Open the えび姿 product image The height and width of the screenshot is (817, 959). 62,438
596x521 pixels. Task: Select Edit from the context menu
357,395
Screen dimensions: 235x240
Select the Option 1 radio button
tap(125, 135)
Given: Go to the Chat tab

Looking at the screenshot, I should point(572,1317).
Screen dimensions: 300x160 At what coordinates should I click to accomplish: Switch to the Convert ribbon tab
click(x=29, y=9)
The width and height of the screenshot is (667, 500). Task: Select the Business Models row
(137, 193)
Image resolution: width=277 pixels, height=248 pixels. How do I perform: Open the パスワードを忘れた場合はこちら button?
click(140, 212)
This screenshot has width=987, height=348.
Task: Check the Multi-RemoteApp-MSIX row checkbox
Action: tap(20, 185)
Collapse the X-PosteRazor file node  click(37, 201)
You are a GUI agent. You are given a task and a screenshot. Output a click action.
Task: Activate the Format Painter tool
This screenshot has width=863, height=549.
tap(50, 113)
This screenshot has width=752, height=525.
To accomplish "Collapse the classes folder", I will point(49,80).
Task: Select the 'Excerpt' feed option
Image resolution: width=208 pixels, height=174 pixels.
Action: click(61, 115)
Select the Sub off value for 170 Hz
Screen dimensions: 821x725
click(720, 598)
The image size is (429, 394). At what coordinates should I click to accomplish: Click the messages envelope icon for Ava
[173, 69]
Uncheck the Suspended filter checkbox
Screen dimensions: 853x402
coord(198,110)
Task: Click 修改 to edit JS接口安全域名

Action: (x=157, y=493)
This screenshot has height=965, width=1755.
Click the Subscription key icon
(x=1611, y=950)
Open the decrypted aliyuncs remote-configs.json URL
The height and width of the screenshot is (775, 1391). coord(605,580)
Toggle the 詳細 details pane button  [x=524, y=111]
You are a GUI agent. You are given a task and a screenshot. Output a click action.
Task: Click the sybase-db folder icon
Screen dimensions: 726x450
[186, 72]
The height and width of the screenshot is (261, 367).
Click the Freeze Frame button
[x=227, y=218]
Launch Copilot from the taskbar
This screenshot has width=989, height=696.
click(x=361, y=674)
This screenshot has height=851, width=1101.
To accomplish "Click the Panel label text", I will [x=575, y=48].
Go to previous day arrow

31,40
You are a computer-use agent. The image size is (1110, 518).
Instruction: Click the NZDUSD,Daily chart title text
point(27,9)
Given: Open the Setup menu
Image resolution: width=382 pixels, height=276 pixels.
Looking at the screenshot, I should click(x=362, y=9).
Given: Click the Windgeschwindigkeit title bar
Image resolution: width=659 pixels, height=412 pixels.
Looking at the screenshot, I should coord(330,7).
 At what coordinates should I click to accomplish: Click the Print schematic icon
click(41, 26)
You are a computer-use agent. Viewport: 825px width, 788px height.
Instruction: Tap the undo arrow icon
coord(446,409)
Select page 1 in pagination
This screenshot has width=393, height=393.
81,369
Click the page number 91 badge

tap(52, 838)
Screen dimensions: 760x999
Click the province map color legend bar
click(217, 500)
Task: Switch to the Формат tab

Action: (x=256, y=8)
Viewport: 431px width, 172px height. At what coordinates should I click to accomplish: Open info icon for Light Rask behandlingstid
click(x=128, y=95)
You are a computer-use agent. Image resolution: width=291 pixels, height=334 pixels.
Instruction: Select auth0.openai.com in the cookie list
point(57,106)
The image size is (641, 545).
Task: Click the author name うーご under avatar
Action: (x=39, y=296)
········
- _The task_
Repeat every line of the records above exactly.

- _Solution_
Open the えび姿 product image The height and width of the screenshot is (817, 959). 62,438
596x521 pixels. Task: Select Edit from the context menu
357,395
Screen dimensions: 235x240
Select the Option 1 radio button
tap(125, 135)
Given: Go to the Chat tab

Looking at the screenshot, I should point(572,1317).
Screen dimensions: 300x160 At what coordinates should I click to accomplish: Switch to the Convert ribbon tab
click(x=29, y=9)
The width and height of the screenshot is (667, 500). Task: Select the Business Models row
(137, 193)
Image resolution: width=277 pixels, height=248 pixels. How do I perform: Open the パスワードを忘れた場合はこちら button?
click(140, 212)
This screenshot has width=987, height=348.
Task: Check the Multi-RemoteApp-MSIX row checkbox
Action: tap(20, 185)
Collapse the X-PosteRazor file node  click(37, 201)
You are a GUI agent. You are given a task and a screenshot. Output a click action.
Task: Activate the Format Painter tool
This screenshot has width=863, height=549.
tap(50, 113)
This screenshot has width=752, height=525.
To accomplish "Collapse the classes folder", I will point(49,80).
Task: Select the 'Excerpt' feed option
Image resolution: width=208 pixels, height=174 pixels.
Action: click(61, 115)
Select the Sub off value for 170 Hz
Screen dimensions: 821x725
click(720, 598)
The image size is (429, 394). At what coordinates should I click to accomplish: Click the messages envelope icon for Ava
[173, 69]
Uncheck the Suspended filter checkbox
Screen dimensions: 853x402
coord(198,110)
Task: Click 修改 to edit JS接口安全域名

Action: (x=157, y=493)
This screenshot has height=965, width=1755.
Click the Subscription key icon
(x=1611, y=950)
Open the decrypted aliyuncs remote-configs.json URL
The height and width of the screenshot is (775, 1391). coord(605,580)
Toggle the 詳細 details pane button  [x=524, y=111]
You are a GUI agent. You are given a task and a screenshot. Output a click action.
Task: Click the sybase-db folder icon
Screen dimensions: 726x450
[186, 72]
The height and width of the screenshot is (261, 367).
Click the Freeze Frame button
[x=227, y=218]
Launch Copilot from the taskbar
This screenshot has width=989, height=696.
click(x=361, y=674)
This screenshot has height=851, width=1101.
To accomplish "Click the Panel label text", I will [x=575, y=48].
Go to previous day arrow

31,40
You are a computer-use agent. The image size is (1110, 518).
Instruction: Click the NZDUSD,Daily chart title text
point(27,9)
Given: Open the Setup menu
Image resolution: width=382 pixels, height=276 pixels.
Looking at the screenshot, I should click(x=362, y=9).
Given: Click the Windgeschwindigkeit title bar
Image resolution: width=659 pixels, height=412 pixels.
Looking at the screenshot, I should coord(330,7).
 At what coordinates should I click to accomplish: Click the Print schematic icon
click(41, 26)
You are a computer-use agent. Viewport: 825px width, 788px height.
Instruction: Tap the undo arrow icon
coord(446,409)
Select page 1 in pagination
This screenshot has width=393, height=393.
81,369
Click the page number 91 badge

tap(52, 838)
Screen dimensions: 760x999
Click the province map color legend bar
click(217, 500)
Task: Switch to the Формат tab

Action: (x=256, y=8)
Viewport: 431px width, 172px height. At what coordinates should I click to accomplish: Open info icon for Light Rask behandlingstid
click(x=128, y=95)
You are a computer-use agent. Image resolution: width=291 pixels, height=334 pixels.
Instruction: Select auth0.openai.com in the cookie list
point(57,106)
The image size is (641, 545).
Task: Click the author name うーご under avatar
Action: (x=39, y=296)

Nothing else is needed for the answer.